## Aim of the task
Revise the rows from the line containing "You are a GUI" through the line containing "[x=528, y=253]" by changing "checkbox" to "tick box". Output only those lines, with everything else left as is.

** begin **

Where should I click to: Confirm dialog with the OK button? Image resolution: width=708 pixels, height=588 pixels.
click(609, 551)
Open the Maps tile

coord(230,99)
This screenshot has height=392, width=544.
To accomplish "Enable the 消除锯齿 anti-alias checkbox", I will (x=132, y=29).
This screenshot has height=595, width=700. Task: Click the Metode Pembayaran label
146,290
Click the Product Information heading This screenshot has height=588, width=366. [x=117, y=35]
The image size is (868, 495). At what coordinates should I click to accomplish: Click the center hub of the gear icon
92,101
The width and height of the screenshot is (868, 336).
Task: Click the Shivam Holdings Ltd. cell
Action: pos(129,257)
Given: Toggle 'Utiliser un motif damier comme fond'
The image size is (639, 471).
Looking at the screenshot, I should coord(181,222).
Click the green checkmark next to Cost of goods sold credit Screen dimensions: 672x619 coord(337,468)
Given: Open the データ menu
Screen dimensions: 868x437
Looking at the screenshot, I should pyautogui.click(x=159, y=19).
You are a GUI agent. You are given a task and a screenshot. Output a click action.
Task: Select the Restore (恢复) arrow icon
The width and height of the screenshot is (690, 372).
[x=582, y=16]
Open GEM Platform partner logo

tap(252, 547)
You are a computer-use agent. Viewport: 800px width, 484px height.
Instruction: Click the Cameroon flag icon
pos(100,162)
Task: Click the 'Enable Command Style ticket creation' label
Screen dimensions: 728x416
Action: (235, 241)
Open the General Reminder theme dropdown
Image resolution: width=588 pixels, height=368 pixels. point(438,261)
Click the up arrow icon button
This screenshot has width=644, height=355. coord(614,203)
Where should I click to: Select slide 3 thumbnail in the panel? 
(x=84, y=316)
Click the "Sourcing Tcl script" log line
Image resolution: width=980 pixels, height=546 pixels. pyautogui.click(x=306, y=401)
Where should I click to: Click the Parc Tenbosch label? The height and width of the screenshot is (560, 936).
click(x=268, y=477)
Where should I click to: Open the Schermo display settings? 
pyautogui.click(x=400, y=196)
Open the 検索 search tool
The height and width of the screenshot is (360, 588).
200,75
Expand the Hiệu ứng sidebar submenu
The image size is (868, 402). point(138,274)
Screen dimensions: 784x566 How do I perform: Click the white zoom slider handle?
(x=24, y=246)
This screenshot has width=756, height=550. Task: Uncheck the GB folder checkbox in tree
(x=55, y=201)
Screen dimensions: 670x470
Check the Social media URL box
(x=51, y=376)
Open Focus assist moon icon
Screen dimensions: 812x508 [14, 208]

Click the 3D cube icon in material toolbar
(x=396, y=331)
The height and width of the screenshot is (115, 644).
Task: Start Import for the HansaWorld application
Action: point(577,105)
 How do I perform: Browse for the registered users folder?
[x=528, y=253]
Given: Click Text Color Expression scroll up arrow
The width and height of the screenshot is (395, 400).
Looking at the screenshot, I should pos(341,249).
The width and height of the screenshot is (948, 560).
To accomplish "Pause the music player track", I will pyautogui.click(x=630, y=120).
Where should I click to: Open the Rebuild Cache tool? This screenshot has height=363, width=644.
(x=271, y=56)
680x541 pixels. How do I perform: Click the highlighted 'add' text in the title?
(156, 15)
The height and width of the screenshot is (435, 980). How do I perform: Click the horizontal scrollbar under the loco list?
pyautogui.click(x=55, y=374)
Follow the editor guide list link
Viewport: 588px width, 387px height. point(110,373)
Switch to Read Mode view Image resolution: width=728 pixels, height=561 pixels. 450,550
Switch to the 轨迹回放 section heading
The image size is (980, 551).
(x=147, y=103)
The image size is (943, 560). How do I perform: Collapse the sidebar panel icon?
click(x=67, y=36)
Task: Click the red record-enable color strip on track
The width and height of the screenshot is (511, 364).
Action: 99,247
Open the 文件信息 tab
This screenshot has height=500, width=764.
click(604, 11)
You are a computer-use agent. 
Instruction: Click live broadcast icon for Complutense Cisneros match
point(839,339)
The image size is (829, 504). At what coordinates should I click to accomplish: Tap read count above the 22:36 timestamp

** end **

## Response to the task
You are a GUI agent. You are given a task and a screenshot. Output a click action.
Task: Select the Restore (恢复) arrow icon
The width and height of the screenshot is (690, 372).
[x=582, y=16]
Open GEM Platform partner logo

tap(252, 547)
You are a computer-use agent. Viewport: 800px width, 484px height.
Instruction: Click the Cameroon flag icon
pos(100,162)
Task: Click the 'Enable Command Style ticket creation' label
Screen dimensions: 728x416
Action: (235, 241)
Open the General Reminder theme dropdown
Image resolution: width=588 pixels, height=368 pixels. point(438,261)
Click the up arrow icon button
This screenshot has width=644, height=355. coord(614,203)
Where should I click to: Select slide 3 thumbnail in the panel? 
(x=84, y=316)
Click the "Sourcing Tcl script" log line
Image resolution: width=980 pixels, height=546 pixels. pyautogui.click(x=306, y=401)
Where should I click to: Click the Parc Tenbosch label? The height and width of the screenshot is (560, 936).
click(x=268, y=477)
Where should I click to: Open the Schermo display settings? 
pyautogui.click(x=400, y=196)
Open the 検索 search tool
The height and width of the screenshot is (360, 588).
200,75
Expand the Hiệu ứng sidebar submenu
The image size is (868, 402). point(138,274)
Screen dimensions: 784x566 How do I perform: Click the white zoom slider handle?
(x=24, y=246)
This screenshot has width=756, height=550. Task: Uncheck the GB folder tick box in tree
(x=55, y=201)
Screen dimensions: 670x470
Check the Social media URL box
(x=51, y=376)
Open Focus assist moon icon
Screen dimensions: 812x508 [14, 208]

Click the 3D cube icon in material toolbar
(x=396, y=331)
The height and width of the screenshot is (115, 644).
Task: Start Import for the HansaWorld application
Action: point(577,105)
 How do I perform: Browse for the registered users folder?
[x=528, y=253]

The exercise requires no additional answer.